Rolling Windows plots can often produce unattractive, squarish lines, rather than the smooth curves you often see in line graphs for some types of data. This is because there tend to be very abrupt shifts in the frequencies of patterns, rather than gradual changes. With use_interpolation, you can attempt to introduce smoothing by interpolating points between the values calculated by the calculator to produce a more aesthetically pleasing graph. However, the resulting plots should only be used for presentation purposes where the interpretive value is established in a non-interpolated plot. This is because interpolations can introduce distortions which may be deceptive. The user is encouraged to compare interpolated and non-interpolation plots of their analysis. The value of interpolation_num is the number of points to interpolate between points in your data. The interpolation_kind refers to the function used to interpolate the points. The default is scipy's interpolate.pchip_interpolate function. You can also supply any of the kinds allowed by the scipy's interpolate.interp1d method, although in practice, only "cubic" and "quadratic" are likely to make a difference.
Adds numeric suffixes for duplicate milestone labels. Returns a list of unique location dictionaries.
def _check_duplicate_labels(self, locations: List[Dict[str, int]]) -> List[Dict[str, int]]| Parameter | Description | Required |
|---|---|---|
locations: List[Dict[str, int]] |
A list of location dicts. | Yes |
Returns the height of the longest milestone label by using a separate plot to calculate the label height. The method is used to estimate how high to place the title above the plot.

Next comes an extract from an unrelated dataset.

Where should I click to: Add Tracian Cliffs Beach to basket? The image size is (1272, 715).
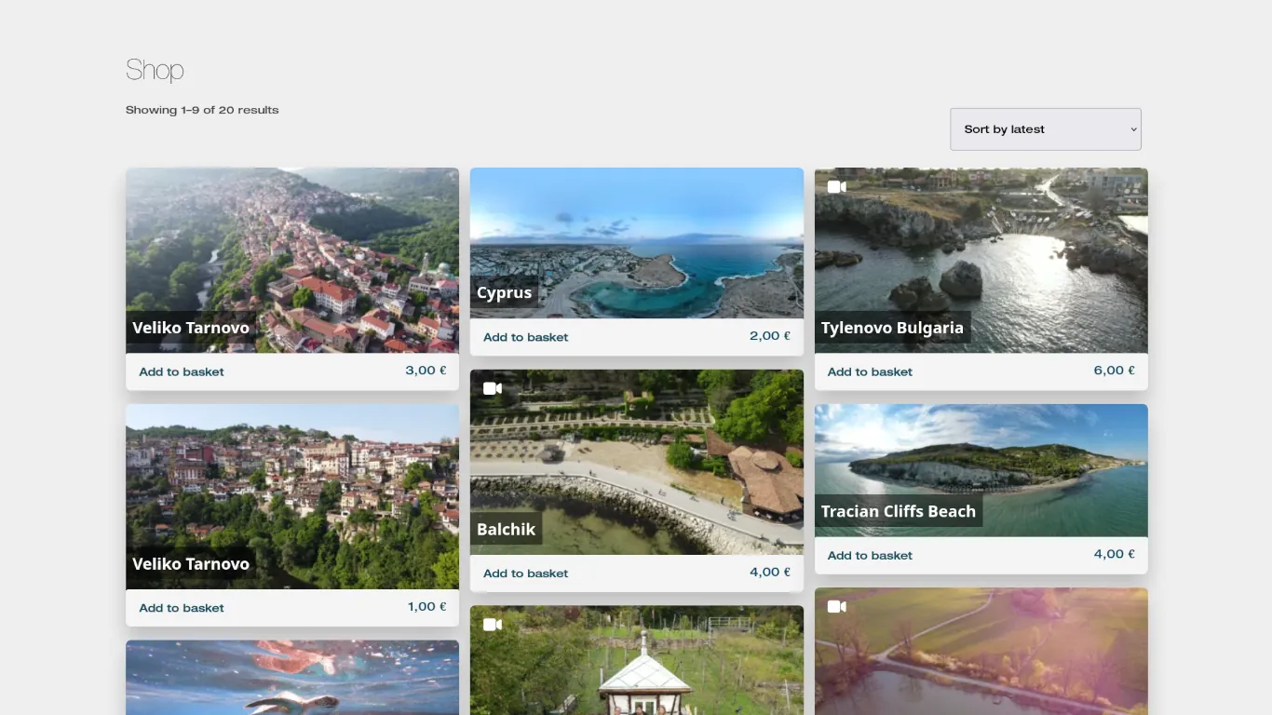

def _get_label_height(self, milestone_labels: List[dict], milestone_labels_rotation: int) -> float| Parameter | Description | Required |
|---|---|---|
milestone_labels: List[dict] |
A list of milestone_label dicts. | Yes |
milestone_labels_rotation: int |
The rotation of the labels in degrees. | Yes |
Runs the plotter saves the figure to RWSimplePlotter.fig.
def runs(self, df: pd.DataFrame) -> None| Parameter | Description | Required |
|---|---|---|
df: pandas.DataFrame |
A pandas DataFrame, normally stored in RollingWindows.result. |
Yes |
Saves the plot to a file. This method is a wrapper for matplotlib.pyplot.savefig().
def save(self, path: str) -> None| Parameter | Description | Required |
|---|---|---|
path: str |
The path to the file where the figure is to be saved. The image type (e.g. .png, .jpg, .pdf) is determined by the extension on the filename. |
Yes |
Displays a generated figure. This method calls matplotlib.pyplot.show. However, since this does not work with an inline backend like Jupyter notebooks, the method tried to detect this environment via a UserWarning and then just calls the plot attribute.
def show(self, **kwargs) -> NoneA registry of "built-in" rolling windows calculators, filters, and plotters. These can be loaded using their string id attributes with the Python catalogue module.
Calculators are implemented with the Calculator protocol, which allows you to produce custom calculator classes. A skeleton calculator is given below.
class MyCustomCalculator(Calculator):
id: str = "my_custom_calculator"
def __init__(
self,
patterns: Union[list, str],
windows: Iterable
):
"""Create an instance of the calculator."""
self.patterns = patterns
self.windows = windows
self.data = None
def run(self) -> spacy.tokens.doc.Doc:
"""Run the calculator."""
...
def to_df(self) -> pd.DataFrame:
"""Convert the data to a pandas DataFrame."""
...The Calculator protocol automatically builds a metadata dictionary when the class is instantiated. It requires a run() method to perform calculations and save the data to the object's data attribute. It also requires a to_df() method to convert the data to a pandas DataFrame. The data and DataFrame can take any format, as required for your purpose. However, if the data must be compatible with the chosen plotter. For instance, if using rollingwindows.plotters.RWSimplePlotter, the DataFrame must be organised with each pattern in a separate column and each window in a separate row.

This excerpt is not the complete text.